Stored data entries:
▬▬▬▬▬▬▬▬▬▬
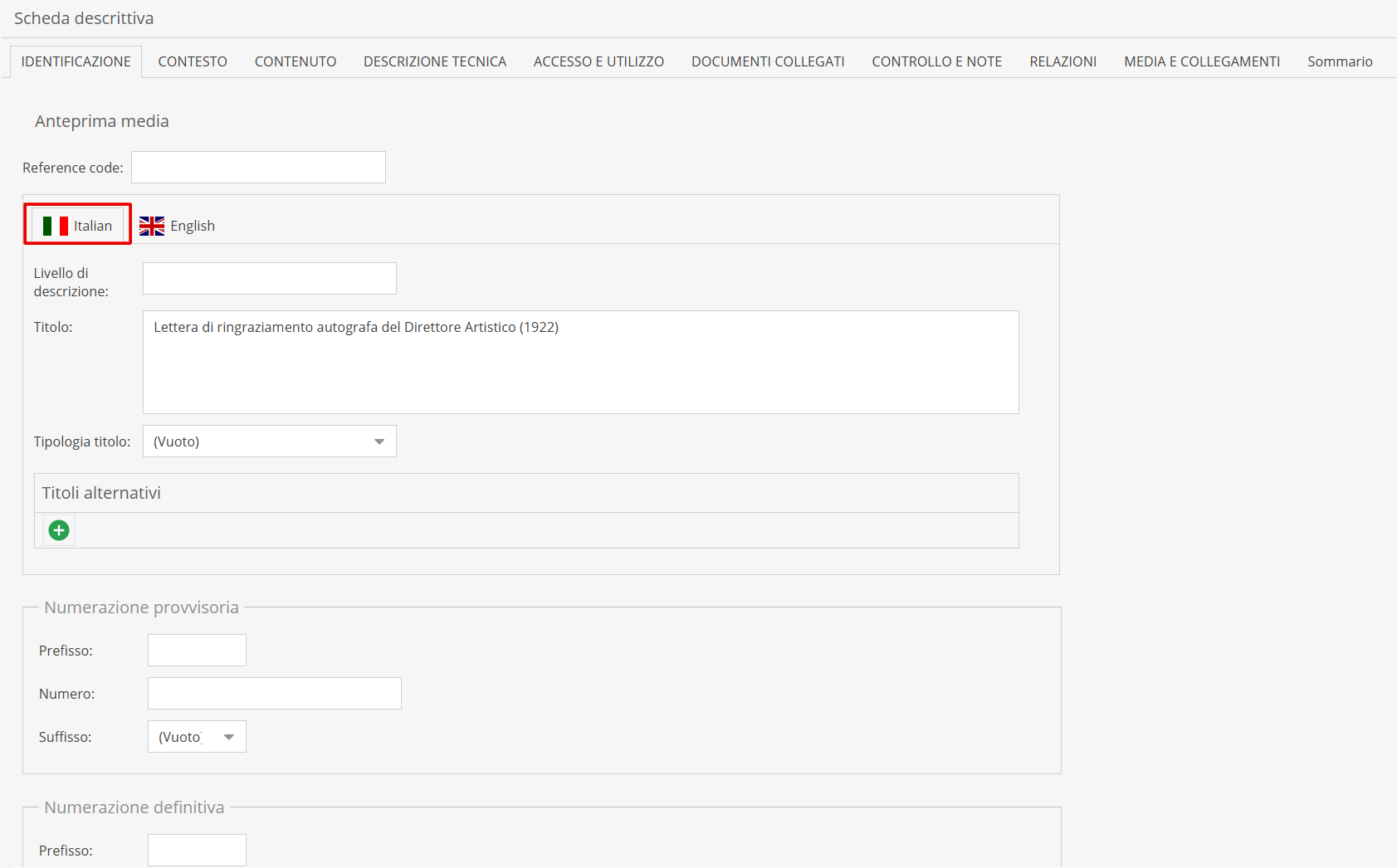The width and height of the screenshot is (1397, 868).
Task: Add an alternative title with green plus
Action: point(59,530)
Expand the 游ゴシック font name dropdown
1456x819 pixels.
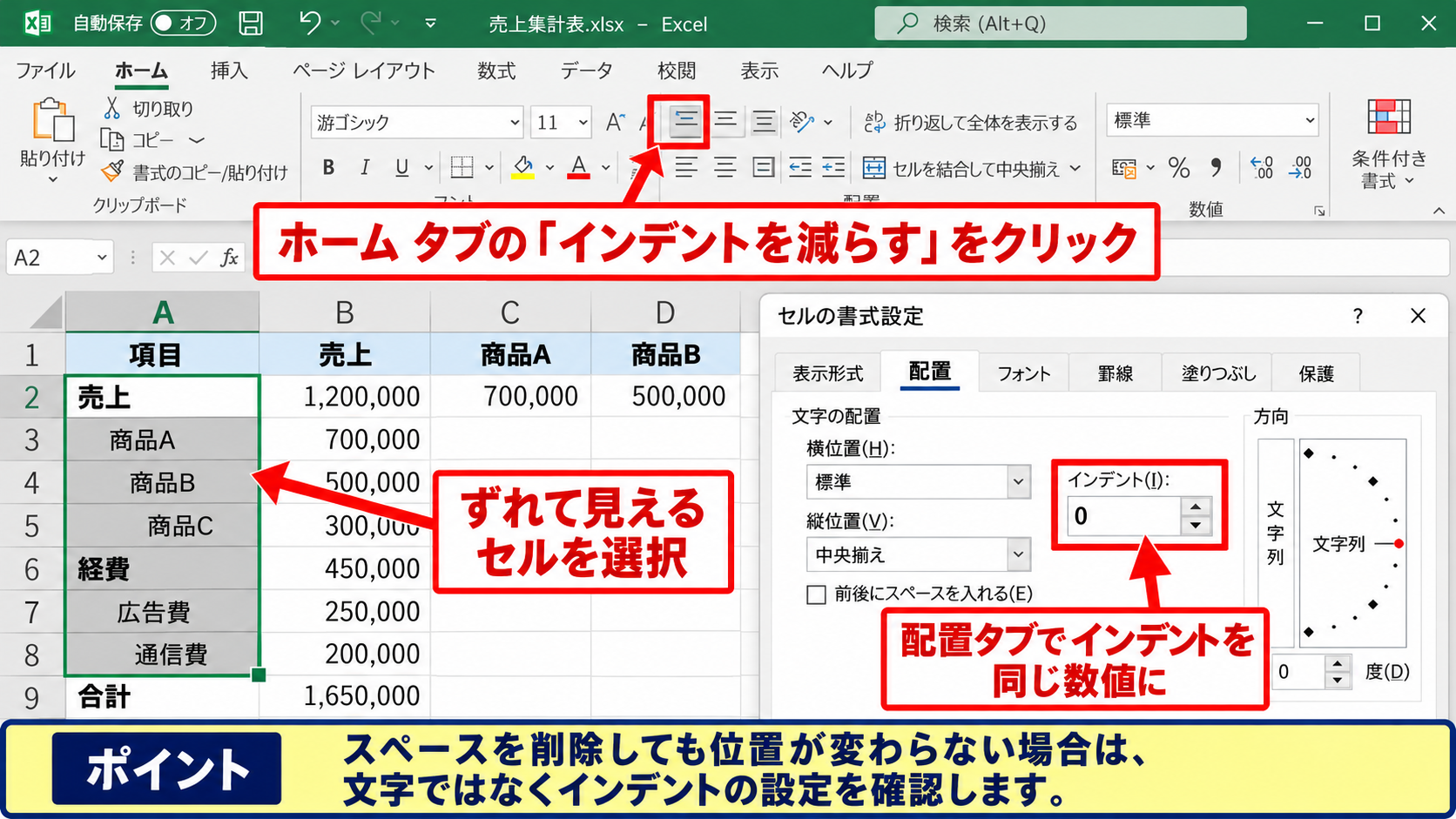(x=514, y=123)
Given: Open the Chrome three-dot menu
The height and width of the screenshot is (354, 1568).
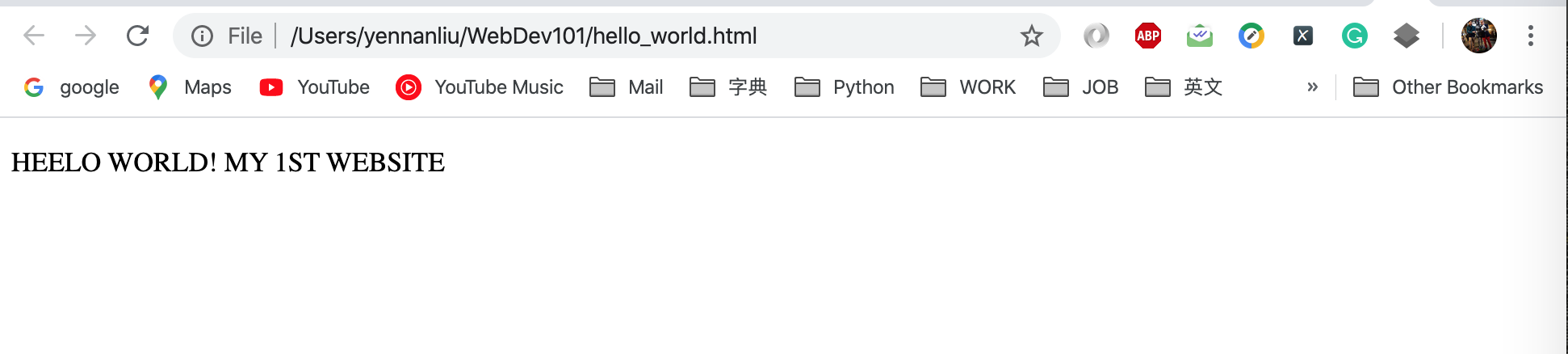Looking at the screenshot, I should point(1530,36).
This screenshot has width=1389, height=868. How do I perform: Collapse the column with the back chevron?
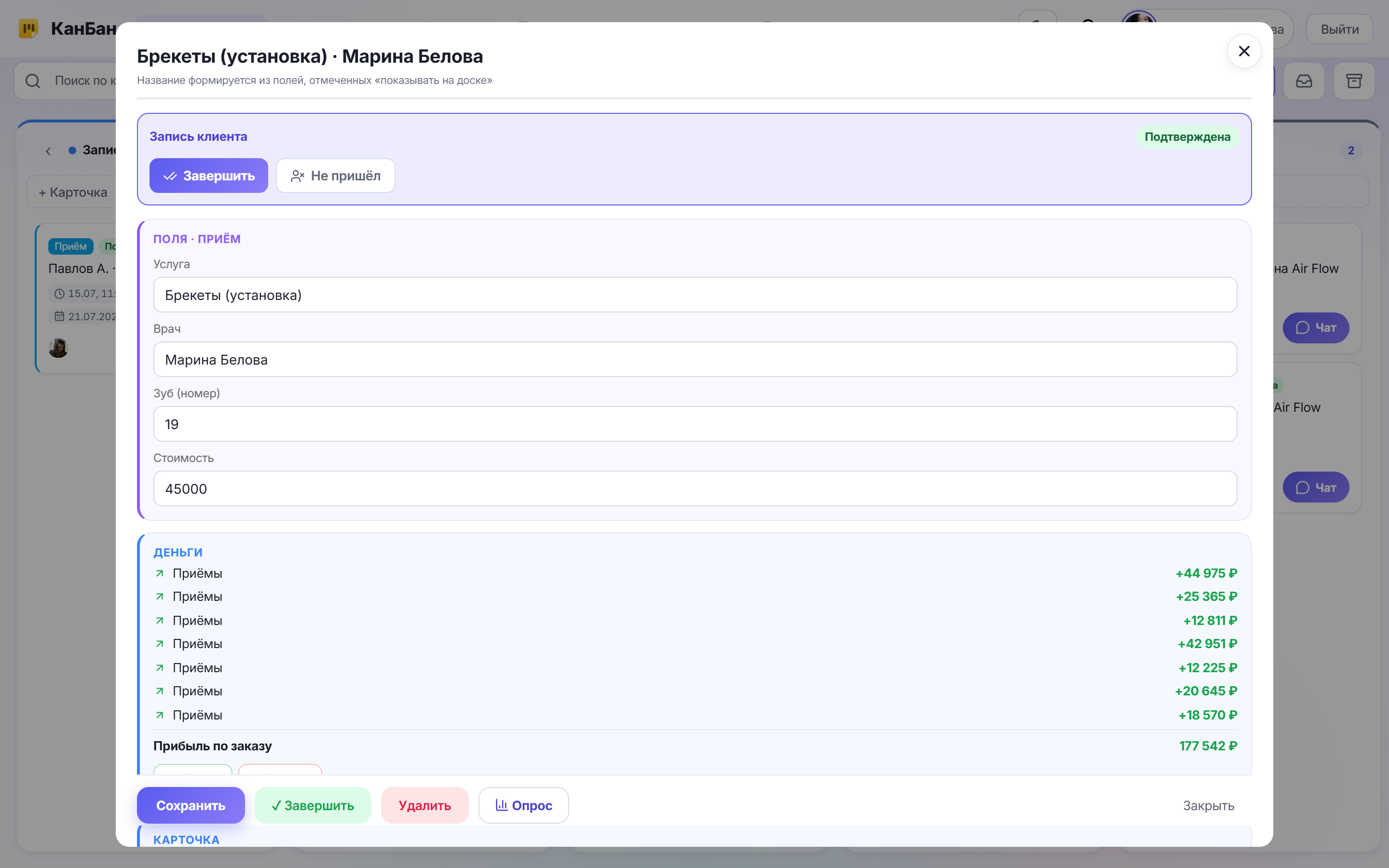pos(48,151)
▬▬▬▬▬▬▬▬▬▬
TASK PROMPT
The required output is every line from the one containing "1456x819 pixels." through the last line of the records, inclusive, reproduced exactly and without pictures.

OUTPUT
1456x819 pixels.
(x=514, y=123)
Given: Open the Chrome three-dot menu
The height and width of the screenshot is (354, 1568).
Looking at the screenshot, I should point(1530,36).
This screenshot has width=1389, height=868. How do I perform: Collapse the column with the back chevron?
pos(48,151)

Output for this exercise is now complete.